Milei cerró el Derecha Fest en Mar del Plata: "Vamos a seguir cambiando hasta que seamos el país más libre del mundo"
El presidente Javier Milei fue el principal orador del Derecha Fest en Mar del Plata, un encuentro que reunió a militantes, dirigentes y simpatizantes del liberalismo en un balnerario de la zona sur. Con un tono encendido, el mandatario reafirmó el rumbo de su gobierno y dejó definiciones políticas, económicas e ideológicas que marcaron el eje de su exposición.
Ante un auditorio que lo ovacionó en varios tramos, Milei aseguró que su gestión representa un quiebre histórico frente a “décadas de decadencia” y sostuvo que existe un hartazgo social frente a las políticas tradicionales.
“La gente dice basta de empobrecernos”, expresó, al defender que su administración ya demostró que “el liberalismo es superior”, tanto en el plano económico como en el moral.
Uno de los pasajes más duros del discurso estuvo dirigido contra lo que definió como “empresarios prebendarios”, a quienes acusó de hacer negocios a costa del Estado y de los contribuyentes.
En ese marco, vinculó sus críticas con la polémica por la licitación del gasoducto de GNL y apuntó contra sectores que, según afirmó, buscan “perjudicar a millones para llevarse coimas junto a los políticos”.
Milei remarcó que, desde su visión, el verdadero empresario es un “benefactor social” que compite ofreciendo mejores productos y precios. En contraposición, advirtió que quienes dependan de privilegios estatales “no son dignos del favor del Estado”.
Defensa del libre mercado
El Presidente volvió a reivindicar los pilares doctrinarios de su pensamiento, al sostener que su proyecto se apoya en tres principios fundamentales: La auto propiedad, en donde cada persona es dueña de su cuerpo y su tiempo. La propiedad privada como base del orden económico y el principio de no agresión, que rechaza el uso de la fuerza como herramienta política o social.
Según planteó, estos conceptos son la base de una sociedad verdaderamente libre y el horizonte hacia el que —dijo— busca llevar a la Argentina.
Un mensaje cultural e ideológico
Más allá de la economía, Milei también ubicó la disputa en el plano cultural y filosófico.
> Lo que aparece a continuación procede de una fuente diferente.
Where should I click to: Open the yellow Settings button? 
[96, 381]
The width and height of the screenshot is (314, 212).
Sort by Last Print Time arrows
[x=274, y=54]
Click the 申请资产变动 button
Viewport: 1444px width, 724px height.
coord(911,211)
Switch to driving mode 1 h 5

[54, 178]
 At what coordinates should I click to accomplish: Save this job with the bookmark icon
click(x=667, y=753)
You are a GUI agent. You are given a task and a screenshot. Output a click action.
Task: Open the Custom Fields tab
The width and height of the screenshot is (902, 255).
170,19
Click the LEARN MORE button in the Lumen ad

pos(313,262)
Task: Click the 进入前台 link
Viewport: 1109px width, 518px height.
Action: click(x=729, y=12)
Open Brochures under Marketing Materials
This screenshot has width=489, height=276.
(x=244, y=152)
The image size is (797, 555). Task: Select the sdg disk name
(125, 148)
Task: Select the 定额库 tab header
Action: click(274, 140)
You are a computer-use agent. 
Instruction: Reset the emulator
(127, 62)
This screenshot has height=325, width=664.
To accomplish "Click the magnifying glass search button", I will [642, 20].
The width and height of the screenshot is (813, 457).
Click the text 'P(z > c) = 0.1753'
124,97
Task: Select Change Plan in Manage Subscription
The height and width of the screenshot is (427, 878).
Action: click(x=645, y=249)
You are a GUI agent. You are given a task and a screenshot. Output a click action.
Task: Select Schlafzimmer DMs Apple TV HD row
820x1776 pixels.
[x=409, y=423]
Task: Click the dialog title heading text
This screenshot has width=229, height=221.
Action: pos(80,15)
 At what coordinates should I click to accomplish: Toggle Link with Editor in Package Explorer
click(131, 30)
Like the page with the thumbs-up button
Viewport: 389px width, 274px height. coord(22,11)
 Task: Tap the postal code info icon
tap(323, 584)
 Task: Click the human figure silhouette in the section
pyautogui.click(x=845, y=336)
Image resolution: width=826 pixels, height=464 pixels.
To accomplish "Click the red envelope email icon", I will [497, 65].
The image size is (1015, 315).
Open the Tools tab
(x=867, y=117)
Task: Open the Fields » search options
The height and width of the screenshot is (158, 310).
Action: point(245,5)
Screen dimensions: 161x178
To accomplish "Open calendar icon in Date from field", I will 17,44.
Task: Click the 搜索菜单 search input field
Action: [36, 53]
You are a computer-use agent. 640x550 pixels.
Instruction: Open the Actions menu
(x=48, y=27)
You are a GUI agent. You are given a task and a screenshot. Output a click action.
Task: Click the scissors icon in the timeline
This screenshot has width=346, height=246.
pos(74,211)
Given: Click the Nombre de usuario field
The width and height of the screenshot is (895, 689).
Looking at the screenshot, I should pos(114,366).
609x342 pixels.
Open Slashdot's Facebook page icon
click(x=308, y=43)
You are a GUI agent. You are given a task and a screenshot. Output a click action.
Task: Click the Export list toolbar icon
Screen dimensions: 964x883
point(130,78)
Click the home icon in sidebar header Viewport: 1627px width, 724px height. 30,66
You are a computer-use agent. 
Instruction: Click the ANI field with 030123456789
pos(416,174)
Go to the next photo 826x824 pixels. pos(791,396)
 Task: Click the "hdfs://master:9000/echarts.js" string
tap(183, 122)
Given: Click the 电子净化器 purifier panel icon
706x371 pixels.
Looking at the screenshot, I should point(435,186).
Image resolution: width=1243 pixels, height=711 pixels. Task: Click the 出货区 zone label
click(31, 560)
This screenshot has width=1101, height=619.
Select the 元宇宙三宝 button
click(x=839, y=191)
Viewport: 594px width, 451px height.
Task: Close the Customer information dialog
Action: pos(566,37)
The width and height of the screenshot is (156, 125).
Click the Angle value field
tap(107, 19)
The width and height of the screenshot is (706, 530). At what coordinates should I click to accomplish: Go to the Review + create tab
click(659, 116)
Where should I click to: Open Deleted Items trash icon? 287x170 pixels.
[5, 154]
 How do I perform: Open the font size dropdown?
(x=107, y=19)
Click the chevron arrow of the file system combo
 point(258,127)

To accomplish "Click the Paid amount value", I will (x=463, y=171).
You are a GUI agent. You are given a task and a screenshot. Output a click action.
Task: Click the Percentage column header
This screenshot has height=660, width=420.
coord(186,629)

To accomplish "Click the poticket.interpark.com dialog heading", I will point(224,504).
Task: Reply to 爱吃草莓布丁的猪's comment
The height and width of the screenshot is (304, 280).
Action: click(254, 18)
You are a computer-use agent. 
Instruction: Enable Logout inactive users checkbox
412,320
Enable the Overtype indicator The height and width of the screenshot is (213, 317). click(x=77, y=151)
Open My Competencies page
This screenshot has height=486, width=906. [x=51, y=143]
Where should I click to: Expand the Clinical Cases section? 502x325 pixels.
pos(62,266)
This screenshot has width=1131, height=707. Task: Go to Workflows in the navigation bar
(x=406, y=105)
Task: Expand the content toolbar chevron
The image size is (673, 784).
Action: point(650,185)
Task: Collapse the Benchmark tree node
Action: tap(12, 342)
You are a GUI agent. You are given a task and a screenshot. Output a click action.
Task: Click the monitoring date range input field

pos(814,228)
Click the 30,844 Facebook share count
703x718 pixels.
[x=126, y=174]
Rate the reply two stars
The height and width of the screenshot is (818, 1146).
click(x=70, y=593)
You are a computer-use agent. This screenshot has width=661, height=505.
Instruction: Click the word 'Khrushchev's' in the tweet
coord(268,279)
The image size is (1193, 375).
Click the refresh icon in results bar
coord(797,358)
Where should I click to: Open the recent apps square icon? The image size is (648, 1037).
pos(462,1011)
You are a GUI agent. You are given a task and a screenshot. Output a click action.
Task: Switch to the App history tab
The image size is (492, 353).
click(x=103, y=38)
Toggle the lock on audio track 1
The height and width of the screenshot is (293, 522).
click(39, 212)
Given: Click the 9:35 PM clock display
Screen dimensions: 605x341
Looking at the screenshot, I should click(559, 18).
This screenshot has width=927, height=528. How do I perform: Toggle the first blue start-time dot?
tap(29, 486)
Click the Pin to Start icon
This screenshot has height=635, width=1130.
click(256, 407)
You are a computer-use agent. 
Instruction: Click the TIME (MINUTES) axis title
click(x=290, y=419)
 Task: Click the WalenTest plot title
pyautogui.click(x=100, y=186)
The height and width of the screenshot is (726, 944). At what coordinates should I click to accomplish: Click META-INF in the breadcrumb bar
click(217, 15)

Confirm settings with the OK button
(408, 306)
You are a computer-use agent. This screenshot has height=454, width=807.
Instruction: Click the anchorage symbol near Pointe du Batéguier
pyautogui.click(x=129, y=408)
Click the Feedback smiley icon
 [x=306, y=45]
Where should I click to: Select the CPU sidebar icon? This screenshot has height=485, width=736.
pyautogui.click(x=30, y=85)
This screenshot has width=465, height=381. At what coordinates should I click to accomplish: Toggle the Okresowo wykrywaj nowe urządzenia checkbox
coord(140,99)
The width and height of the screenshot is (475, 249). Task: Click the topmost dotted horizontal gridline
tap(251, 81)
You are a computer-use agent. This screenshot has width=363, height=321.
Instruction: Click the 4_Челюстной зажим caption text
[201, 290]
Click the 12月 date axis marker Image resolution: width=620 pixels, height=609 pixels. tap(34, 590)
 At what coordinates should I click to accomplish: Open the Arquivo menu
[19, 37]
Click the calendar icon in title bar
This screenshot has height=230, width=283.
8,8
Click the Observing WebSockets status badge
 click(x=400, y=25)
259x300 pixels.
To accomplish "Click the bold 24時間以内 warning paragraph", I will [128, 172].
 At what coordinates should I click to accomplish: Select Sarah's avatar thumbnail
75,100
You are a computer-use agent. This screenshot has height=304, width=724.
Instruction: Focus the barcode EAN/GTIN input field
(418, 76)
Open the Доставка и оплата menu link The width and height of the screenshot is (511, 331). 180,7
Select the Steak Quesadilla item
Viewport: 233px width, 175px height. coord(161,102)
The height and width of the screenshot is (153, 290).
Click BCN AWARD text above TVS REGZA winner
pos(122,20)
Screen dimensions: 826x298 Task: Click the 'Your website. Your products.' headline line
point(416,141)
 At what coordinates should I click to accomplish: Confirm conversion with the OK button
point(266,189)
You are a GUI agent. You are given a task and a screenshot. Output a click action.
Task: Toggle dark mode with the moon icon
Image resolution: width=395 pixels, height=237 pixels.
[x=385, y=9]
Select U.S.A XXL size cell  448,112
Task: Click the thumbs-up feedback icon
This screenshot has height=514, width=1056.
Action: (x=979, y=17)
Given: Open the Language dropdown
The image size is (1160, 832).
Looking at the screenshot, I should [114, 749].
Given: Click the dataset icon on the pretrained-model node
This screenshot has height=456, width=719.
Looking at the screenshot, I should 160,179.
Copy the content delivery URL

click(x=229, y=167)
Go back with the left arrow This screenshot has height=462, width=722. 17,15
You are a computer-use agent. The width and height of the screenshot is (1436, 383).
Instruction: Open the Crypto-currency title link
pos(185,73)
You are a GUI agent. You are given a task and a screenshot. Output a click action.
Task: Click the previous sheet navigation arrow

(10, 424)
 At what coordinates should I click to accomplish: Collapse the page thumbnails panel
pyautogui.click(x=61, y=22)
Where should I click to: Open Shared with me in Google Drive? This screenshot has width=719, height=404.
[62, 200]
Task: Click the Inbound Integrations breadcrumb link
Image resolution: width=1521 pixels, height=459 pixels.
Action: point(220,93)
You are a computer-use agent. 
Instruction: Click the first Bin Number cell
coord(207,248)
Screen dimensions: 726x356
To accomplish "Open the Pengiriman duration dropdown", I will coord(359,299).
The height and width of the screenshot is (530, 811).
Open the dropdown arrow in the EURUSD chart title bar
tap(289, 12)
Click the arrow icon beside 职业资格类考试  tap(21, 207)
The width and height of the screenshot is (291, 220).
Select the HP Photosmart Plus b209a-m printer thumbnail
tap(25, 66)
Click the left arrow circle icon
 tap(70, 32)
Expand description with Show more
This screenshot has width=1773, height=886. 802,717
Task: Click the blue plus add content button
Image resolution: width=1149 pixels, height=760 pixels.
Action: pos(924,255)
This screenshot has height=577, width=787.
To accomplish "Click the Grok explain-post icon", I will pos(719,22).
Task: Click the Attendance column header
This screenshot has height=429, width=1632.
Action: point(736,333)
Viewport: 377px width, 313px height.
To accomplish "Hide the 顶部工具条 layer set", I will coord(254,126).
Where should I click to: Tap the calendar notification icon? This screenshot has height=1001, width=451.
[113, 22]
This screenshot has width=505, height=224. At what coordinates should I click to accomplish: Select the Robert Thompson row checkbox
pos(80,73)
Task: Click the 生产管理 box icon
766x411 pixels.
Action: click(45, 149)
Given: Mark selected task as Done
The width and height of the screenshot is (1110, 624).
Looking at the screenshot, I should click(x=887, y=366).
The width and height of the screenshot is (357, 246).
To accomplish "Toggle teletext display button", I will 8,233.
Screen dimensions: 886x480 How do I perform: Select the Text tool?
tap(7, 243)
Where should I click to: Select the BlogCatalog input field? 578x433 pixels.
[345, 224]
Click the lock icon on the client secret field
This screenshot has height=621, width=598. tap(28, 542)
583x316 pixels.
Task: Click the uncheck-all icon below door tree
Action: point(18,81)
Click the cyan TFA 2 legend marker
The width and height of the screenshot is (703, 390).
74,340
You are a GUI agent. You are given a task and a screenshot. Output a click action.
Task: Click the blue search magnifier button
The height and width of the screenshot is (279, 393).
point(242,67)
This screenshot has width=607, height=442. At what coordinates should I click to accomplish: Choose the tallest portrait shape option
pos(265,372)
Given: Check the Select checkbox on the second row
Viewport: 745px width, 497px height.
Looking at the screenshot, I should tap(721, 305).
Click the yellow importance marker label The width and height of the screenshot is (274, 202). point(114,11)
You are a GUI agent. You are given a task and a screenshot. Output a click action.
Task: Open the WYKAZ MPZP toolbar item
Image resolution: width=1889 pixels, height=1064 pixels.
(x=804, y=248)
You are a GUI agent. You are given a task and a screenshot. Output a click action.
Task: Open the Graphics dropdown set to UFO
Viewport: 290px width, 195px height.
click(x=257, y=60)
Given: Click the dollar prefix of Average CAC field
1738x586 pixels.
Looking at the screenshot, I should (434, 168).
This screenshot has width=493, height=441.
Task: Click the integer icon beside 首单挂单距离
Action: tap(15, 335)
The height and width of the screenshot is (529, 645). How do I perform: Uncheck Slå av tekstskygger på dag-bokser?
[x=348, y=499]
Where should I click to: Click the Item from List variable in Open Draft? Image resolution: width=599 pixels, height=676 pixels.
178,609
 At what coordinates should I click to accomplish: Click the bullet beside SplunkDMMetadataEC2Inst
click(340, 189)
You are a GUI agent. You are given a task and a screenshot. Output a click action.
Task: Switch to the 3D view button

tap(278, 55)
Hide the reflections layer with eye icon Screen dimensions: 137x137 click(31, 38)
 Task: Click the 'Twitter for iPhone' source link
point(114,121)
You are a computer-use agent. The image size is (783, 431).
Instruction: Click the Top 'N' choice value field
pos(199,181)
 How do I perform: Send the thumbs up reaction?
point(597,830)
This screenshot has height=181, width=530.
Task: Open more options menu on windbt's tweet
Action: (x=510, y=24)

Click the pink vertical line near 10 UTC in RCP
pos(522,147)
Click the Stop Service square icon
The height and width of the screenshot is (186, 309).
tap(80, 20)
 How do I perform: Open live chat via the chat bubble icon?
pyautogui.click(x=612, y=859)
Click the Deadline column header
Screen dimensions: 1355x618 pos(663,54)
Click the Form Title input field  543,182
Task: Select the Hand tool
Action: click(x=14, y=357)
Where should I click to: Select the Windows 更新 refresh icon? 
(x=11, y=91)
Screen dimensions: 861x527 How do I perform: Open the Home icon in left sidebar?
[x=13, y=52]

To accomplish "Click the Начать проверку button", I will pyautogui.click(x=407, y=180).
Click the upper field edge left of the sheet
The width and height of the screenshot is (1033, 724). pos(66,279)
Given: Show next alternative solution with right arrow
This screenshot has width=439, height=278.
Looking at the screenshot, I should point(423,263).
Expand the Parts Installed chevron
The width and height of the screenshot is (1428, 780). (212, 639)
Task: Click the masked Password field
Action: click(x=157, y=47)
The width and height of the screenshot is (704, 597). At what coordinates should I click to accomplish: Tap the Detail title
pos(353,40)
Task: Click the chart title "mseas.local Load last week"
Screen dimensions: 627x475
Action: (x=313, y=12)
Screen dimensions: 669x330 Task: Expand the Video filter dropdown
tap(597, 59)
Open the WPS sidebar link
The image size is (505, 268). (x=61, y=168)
Afirmó que la discusión actual no es solo por modelos productivos, sino por valores y visiones de mundo.
En esa línea, sostuvo que en foros internacionales como Davos se libra una “batalla por las almas” y recordó discursos anteriores donde alertó sobre el avance de la “agenda woke” en Occidente.
“Las aguas se separan cada vez más entre justos y pecadores”, afirmó, al describir el escenario político global en términos morales e ideológicos.
Mensajes políticos y tono confrontativo
El discurso también incluyó fuertes críticas a sectores de la dirigencia política, al periodismo y a figuras de la oposición. Milei reiteró que su gobierno no retrocederá frente a las resistencias y advirtió que el proceso de reformas será complejo.
“Ustedes saben que el camino es sinuoso y siempre hay piedras”, señaló, al reconocer las dificultades del proceso, aunque reafirmó su compromiso de avanzar.
Sobre el final, dejó una de las frases más celebradas por el público presente:
“Vamos a seguir cambiando hasta que seamos el país más libre del mundo”, prometió, en lo que sonó como una síntesis de su proyecto político.